In your query you have WHERE t.pulocationid = zpu.locationid AND t.dolocationid = zdo.locationid
. For one trip there is only one of its 100 intermediate result rows that match this criteria and the other 99 are dismissed.
Now, if you joined the zones table only once, you had ten rows per trip in your intermediate result, each row would contain one zone. Now to your criteria, there are two options: use AND
or OR
:
select * from trips t, zones z
where t."PULocationID" = z."LocationID" AND t."DOLocationID" = z."LocationID"
This would only select rows for which t.pulocationid = t.dolocationid, because the criteria demand them to both match the one zone in the joined row. In your sample data there is not a single trip where the two locations are equal. You would get an empty result set.
select * from trips t, zones z
where t."PULocationID" = z."LocationID" OR t."DOLocationID" = z."LocationID"
With this query you would get the row where the zone matches the t.pulocationid and the row where the zone matches the t.dolocationid.
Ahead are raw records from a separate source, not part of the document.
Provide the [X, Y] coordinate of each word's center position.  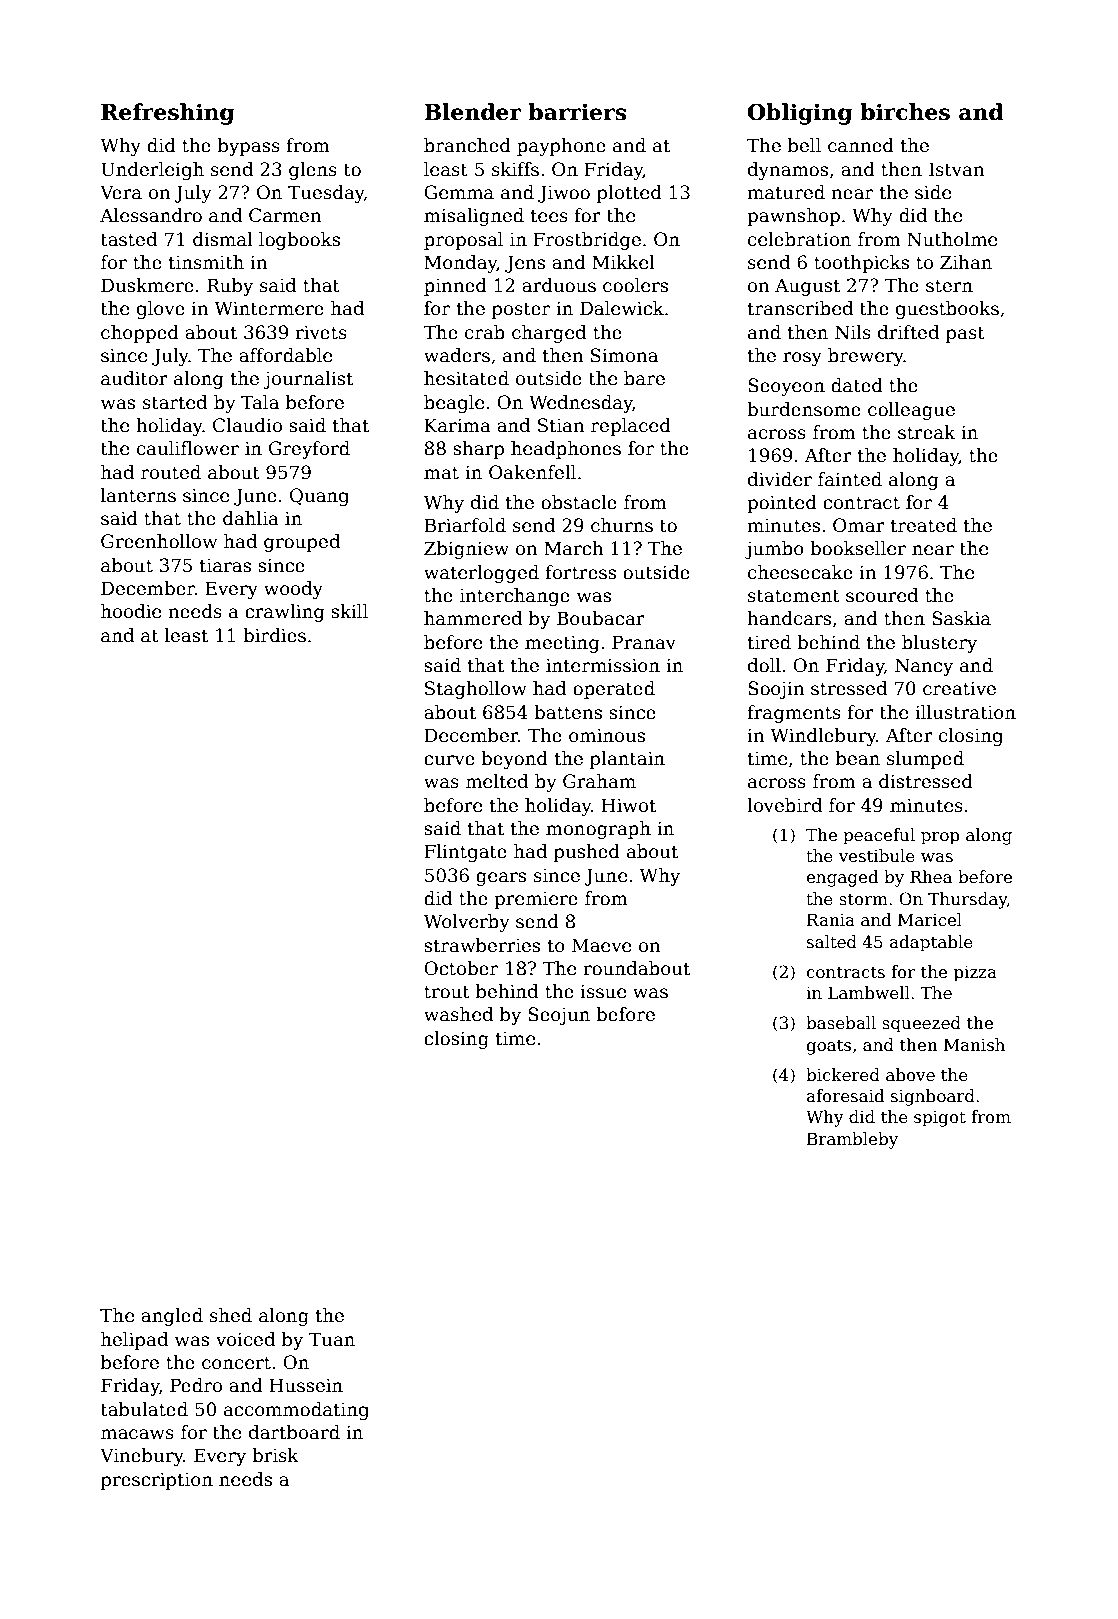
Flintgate [465, 853]
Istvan [957, 169]
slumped [925, 760]
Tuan [332, 1339]
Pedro [196, 1385]
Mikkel [623, 262]
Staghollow [476, 690]
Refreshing [167, 114]
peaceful [879, 836]
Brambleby [852, 1140]
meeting [562, 644]
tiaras [225, 566]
I.e. you would get two result rows per trip, one with the pickup zone, one with the drop off zone.
But you want one result row per trip with both zones in that same result row.
Explicit joins make this more readable:
select
tpep_pickup_datetime,
tpep_dropoff_datetime,
total_amount,
CONCAT(zpu."Borough", ' / ', zpu."Zone") AS "pick_up_loc",
CONCAT(zdo."Borough", ' / ', zpu."Zone") AS "drop_off_loc"
from trips t
inner join zones zpu on zpu."LocationID" = t."PULocationID"
inner join zones zdo on zdo."LocationID" = t."DOLocationID";
This does exactly the same thing as your query, but it is easier to read. Take a trip, join the pickup location row, join the drop off location row.